By Stuart Davie on May 13, 2021

AI is powerful because it can make decisions, and Explainable AI is simply what we call it when we attempt to get AI to justify the decisions it makes.

The heart of the issue is trust. On a more technical front, how can we take a one million parameter equation, optimized on one billion data points, and reduce its outputs to something a regular person can look at and say “yeah, that makes sense.”

On a more social front, we know that people don’t always make great decisions, and we know that people are not always good at justifying the decisions they make. In fact, people disagree with each other all the time!

So, where do we as a society draw the line and say “OK AI, I don’t agree with you, but you have adequately explained how you reached that conclusion, and I trust the decision you have made.”

Because the field is moving so fast, the willingness for someone to trust what an AI system outputs is still quite a personal thing. At Peak, we’ve previously found that, while one person might be happy to accept AI into their workflow without explainability so long as its performance is demonstrably strong (perhaps through an A/B test), another person in the same role might want a full break down of every output, with plots and a plain English summary.

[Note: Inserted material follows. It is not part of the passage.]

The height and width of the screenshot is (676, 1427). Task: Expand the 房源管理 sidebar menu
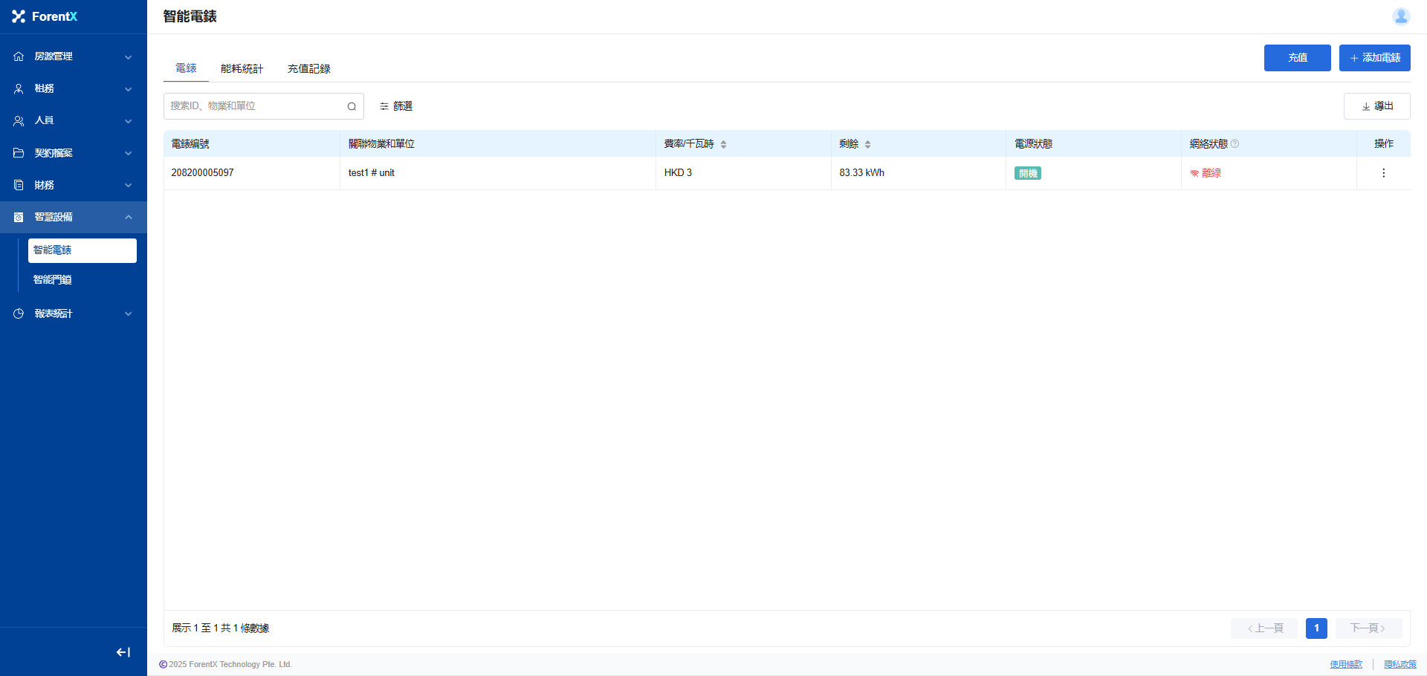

I expect that as society uses AI more, and becomes more accepting of it, the focus of Explainable AI will shift, becoming less “why should a less technical person believe this?” and more “show me that you aren’t being biased or unethical.”

On the above: one understated property of Explainable AI concepts is their ability to find biases in what we currently do without AI.

Explainable AI can act like the old fashioned canary in the coal mine. If an Explainable AI model says, “do not hire this person because they are a woman,” it will usually be because it learned that the underlying processes themselves are biased against women. Now, some companies seem to blame the canary for its silence – but that is another issue altogether!